ABSTRACT This study was done to investigate the synergistic impacts hydro extract of jujube fruit in combination with Mesalazine (orally) and Asacol (intra-colonic) administration in ameliorating animal model of ulcerative colitis (UC). After the induction of UC and with the development of signs, the treatment groups daily received the hydro extract of jujube fruit (200 mg/kg, orally, enema), Mesalazine (30 mg/kg, orally) and Asacol (10 mg/kg, enema). After 10 days, rats were euthanized and were studied. Findings indicated a significant increase in Myeloperoxidase (161.66 ± 10.40), Nitric oxide (216.01 ± 17.55), IL-6 (138.54 ± 7.02), and TNF-α (123.87 ± 9.80) colon tissue levels and pathological damage of positive control group compared with the negative control group. Hydro extract of jujube fruit in combination with Mesalazine (orally) and Asacol (intra-colonic) group represented a higher capability in significantly decreasing Myeloperoxidase (73.33 ± 9.07), Nitric oxide (81.66 ± 10.50), IL-6 (51.69 ± 5.19), TNF-α (30.59 ± 5.50) levels and pathological damage in compared with the other treatment groups. Considering accessibility and affordability of jujube fruit and the side effects of routine drugs, taking a combination of jujube fruit with low doses of routine pharmaceutical drugs can improve and cure ulcerative colitis disease.

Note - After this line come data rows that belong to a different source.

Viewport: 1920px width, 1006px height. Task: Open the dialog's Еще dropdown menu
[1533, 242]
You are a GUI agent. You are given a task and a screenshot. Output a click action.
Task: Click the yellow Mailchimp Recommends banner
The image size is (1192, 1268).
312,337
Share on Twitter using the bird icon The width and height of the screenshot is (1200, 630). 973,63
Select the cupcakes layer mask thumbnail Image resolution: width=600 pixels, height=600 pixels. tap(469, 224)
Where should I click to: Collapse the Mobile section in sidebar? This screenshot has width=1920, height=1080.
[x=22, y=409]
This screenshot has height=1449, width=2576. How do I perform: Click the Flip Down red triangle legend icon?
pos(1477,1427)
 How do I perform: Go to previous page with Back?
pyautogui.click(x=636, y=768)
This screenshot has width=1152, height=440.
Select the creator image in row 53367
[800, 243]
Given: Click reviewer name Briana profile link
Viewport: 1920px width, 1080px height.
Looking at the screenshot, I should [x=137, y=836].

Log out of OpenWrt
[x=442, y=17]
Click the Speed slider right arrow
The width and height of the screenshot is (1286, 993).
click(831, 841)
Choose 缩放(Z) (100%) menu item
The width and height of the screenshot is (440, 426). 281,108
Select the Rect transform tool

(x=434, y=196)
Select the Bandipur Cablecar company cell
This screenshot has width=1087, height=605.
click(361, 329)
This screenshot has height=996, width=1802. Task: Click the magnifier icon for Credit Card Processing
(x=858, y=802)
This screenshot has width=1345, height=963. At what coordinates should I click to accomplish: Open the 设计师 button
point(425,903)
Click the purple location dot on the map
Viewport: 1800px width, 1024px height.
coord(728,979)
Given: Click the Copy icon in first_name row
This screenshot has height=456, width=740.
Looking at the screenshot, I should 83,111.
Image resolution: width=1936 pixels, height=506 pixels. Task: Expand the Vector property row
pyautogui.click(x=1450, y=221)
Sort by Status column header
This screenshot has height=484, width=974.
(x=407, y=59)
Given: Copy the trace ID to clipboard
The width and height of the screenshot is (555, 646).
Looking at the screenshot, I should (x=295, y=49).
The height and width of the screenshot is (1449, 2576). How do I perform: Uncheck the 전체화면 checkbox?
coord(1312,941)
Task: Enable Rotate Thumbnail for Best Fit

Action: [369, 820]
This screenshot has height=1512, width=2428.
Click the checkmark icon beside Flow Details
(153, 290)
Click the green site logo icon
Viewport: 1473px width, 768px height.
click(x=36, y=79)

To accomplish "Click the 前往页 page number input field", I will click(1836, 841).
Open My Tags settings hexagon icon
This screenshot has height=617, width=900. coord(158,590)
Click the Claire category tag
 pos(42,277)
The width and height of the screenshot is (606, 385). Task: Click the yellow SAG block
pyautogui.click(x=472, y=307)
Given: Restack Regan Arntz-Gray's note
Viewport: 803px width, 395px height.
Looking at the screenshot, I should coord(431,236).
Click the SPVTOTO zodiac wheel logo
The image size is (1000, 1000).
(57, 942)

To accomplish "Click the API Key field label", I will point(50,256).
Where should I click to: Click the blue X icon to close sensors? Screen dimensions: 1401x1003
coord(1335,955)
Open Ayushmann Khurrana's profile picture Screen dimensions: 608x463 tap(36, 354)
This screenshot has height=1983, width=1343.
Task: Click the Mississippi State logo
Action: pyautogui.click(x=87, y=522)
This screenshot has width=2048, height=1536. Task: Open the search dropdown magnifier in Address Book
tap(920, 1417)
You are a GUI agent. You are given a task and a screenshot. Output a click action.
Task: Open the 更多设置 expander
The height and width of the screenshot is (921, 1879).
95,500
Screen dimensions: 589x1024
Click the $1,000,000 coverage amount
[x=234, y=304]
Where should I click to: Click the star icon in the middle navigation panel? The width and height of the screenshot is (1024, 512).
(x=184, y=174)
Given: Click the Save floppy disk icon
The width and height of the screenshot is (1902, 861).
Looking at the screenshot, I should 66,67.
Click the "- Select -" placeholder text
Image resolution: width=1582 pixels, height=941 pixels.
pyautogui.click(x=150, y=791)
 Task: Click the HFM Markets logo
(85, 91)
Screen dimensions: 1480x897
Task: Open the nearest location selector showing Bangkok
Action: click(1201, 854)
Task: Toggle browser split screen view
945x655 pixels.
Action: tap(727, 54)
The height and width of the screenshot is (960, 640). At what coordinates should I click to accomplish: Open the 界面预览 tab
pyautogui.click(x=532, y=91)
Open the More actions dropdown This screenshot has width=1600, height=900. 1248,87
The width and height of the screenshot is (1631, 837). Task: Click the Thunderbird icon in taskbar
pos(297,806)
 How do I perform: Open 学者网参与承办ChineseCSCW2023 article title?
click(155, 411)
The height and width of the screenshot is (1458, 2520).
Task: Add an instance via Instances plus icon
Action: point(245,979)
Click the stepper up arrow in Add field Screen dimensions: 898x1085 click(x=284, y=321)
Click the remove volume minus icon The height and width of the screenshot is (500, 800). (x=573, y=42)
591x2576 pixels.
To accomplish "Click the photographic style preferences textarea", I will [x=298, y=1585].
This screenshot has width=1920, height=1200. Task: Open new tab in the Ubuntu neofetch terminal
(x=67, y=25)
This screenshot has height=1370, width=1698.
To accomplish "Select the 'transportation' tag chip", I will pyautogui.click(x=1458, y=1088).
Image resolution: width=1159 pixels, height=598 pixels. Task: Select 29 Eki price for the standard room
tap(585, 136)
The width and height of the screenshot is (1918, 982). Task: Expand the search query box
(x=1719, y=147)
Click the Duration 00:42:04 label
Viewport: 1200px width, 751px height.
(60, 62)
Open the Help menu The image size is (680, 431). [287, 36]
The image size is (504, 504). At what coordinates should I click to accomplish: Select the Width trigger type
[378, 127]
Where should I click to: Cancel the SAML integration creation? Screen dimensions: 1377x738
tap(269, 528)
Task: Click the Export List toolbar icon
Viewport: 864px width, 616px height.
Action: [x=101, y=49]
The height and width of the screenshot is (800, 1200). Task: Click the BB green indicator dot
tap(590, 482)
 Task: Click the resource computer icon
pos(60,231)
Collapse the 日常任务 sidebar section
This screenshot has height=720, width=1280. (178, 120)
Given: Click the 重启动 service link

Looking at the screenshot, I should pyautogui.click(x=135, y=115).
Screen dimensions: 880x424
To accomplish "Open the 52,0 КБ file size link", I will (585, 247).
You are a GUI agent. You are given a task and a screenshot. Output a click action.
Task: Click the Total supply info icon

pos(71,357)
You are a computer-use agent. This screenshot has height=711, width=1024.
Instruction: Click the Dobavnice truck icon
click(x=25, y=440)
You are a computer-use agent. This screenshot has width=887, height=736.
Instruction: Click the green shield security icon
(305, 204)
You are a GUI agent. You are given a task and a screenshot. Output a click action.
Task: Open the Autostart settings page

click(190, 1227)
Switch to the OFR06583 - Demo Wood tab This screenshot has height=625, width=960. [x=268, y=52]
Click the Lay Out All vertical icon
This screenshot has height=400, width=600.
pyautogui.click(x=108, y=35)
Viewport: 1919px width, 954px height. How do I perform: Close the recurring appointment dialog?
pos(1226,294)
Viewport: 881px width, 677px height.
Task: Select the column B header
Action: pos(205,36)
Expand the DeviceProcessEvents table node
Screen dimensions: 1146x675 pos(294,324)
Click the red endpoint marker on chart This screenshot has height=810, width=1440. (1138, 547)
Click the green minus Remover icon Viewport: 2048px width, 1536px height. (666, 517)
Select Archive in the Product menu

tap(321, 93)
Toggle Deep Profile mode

RESUMO Este estudo foi realizado para investigar os impactos sinérgicos do extrato aquoso do fruto da jujuba em combinação com a administração de Mesalazina (por via oral) e Asacol (intracolônico) na melhora do modelo animal de colite ulcerativa. Após a indução da colite ulcerativa e com o desenvolvimento de sinais, os grupos de tratamento receberam diariamente o extrato aquoso do fruto da jujuba (200 mg/kg, via oral, enema), Mesalazina (30 mg/kg, via oral) e Asacol (10 mg/kg, enema). Após 10 dias, os ratos foram eutanasiados e estudados. Os achados indicaram um aumento significativo dos níveis de mieloperoxidase (161,66 ± 10,40), óxido nítrico (216,01 ± 17,55), IL-6 (138,54 ± 7,02) e TNF-α (123,87 ± 9,80) no tecido do cólon e dano patológico do grupo controle positivo comparado com o grupo controle negativo. O extrato aquoso da fruta de jujuba em combinação com Mesalazina (oral) e Asacol (intracolônico) representou maior capacidade de redução significativa dos níveis de mieloperoxidase (73,33 ± 9,07), óxido nítrico (81,66 ± 10,50), IL-6 (51,69 ± 5,19), TNF-α (30,59 ± 5,50) e dano patológico em comparação com os outros grupos de tratamento. Considerando a acessibilidade e disponibilidade do fruto da jujuba e dos efeitos colaterais dos medicamentos de rotina, tomar uma combinação de jujuba com baixas doses de medicamentos farmacêuticos de rotina pode melhorar e curar a colite ulcerativa.